Chondrogenic potential of SF-MSCs and Sm-MSCs. (A) The number of platelets, white blood cells (WBCs), and red blood cells (RBCs) before and after filtration (n = 11). (B) Production of GAGs by culture-expanded SF-MSCs after 21 days with CCM, 50% AUT-fPC, 50% ALL-fPC, and negative control (DMEM media only) (n = 5) with representative images of toluidine blue–stained sections of SF-MSC pellets. Scale bar = 0.5 mm. (C) Expression of the chondrogenic markers in SF-MSC pellets (n = 3). (D) GAG production by SF-MSCs (from initial aspiration) after 21-day culture with CCM, AUT-fPC, and negative control (DMEM media only) (n = 5) with representative images of toluidine blue–stained sections of SF-MSC pellets. Scale bar = 0.5 mm. (E) Comparison of SF-MSC and Sm-MSC GAG production and representative images of toluidine blue–stained sections after 21-day culture with CCM (n = 6). Scale bar = 0.5 mm. (F, G) Expression of chondrogenic, anabolic, and catabolic markers (n = 3). Values are presented as mean ± SD. ns, not significant. *P < .05. **P < .01. ***P < .001. ****P < .0001. ALL, allogenic; AUT, autologous; CCM, complete chondrogenic differentiation medium; ΔCT, the difference between gene Ct and house keeping gene CT; DMEM, Dulbecco’s modified Eagle medium; fPC, filtered platelet concentrate; GAG, glycosaminoglycan; MSC, mesenchymal stem cell; SF, synovial fluid; Sm, synovial mobilized.

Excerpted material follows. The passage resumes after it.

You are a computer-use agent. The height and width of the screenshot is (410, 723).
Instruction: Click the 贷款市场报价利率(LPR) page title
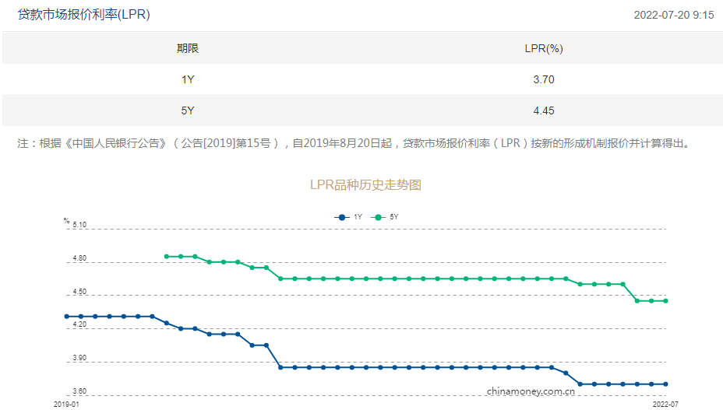(84, 15)
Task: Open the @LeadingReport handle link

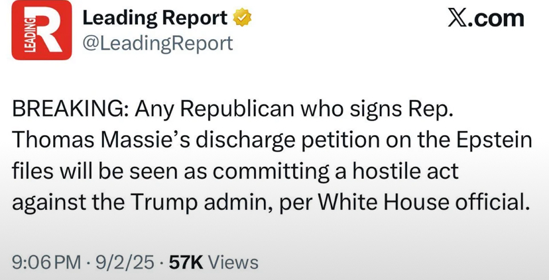Action: click(158, 43)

Nonexpanded SF-MSC and SF-Microfragment Chondrogenic Differentiation From the First Aspirate With AUT-fPC Stimulation

Initial experiments were performed with SF-MSCs and SF-microfragments present in the first fluid aspirate from arthroscopy without culture expansion. After 21-day pellet culture, significant induction of GAGs was observed with CCM and AUT-fPC as compared with the negative control (P = .026 and P = .011, respectively) with positive toluidine blue staining of representative pellets (Figure 2D). Next, we explored the effect of increased MSC release on chondrogenesis without culture expansion. Given the limitation of fPC sample volume, only CCM was used. Accordingly, when the GAG content of SF-MSCs and the STEM device procured Sm-MSC samples induced with CCM, the GAG production was significantly higher with Sm-MSC samples as compared with SF-MSC samples (P < .0001) with representative stained pellets (Figure 2E). The higher levels of GAG production from Sm-MSCs positively correlated with CFU-F numbers (r = 0.8741; P < .0001) (Appendix Figure A2, available online).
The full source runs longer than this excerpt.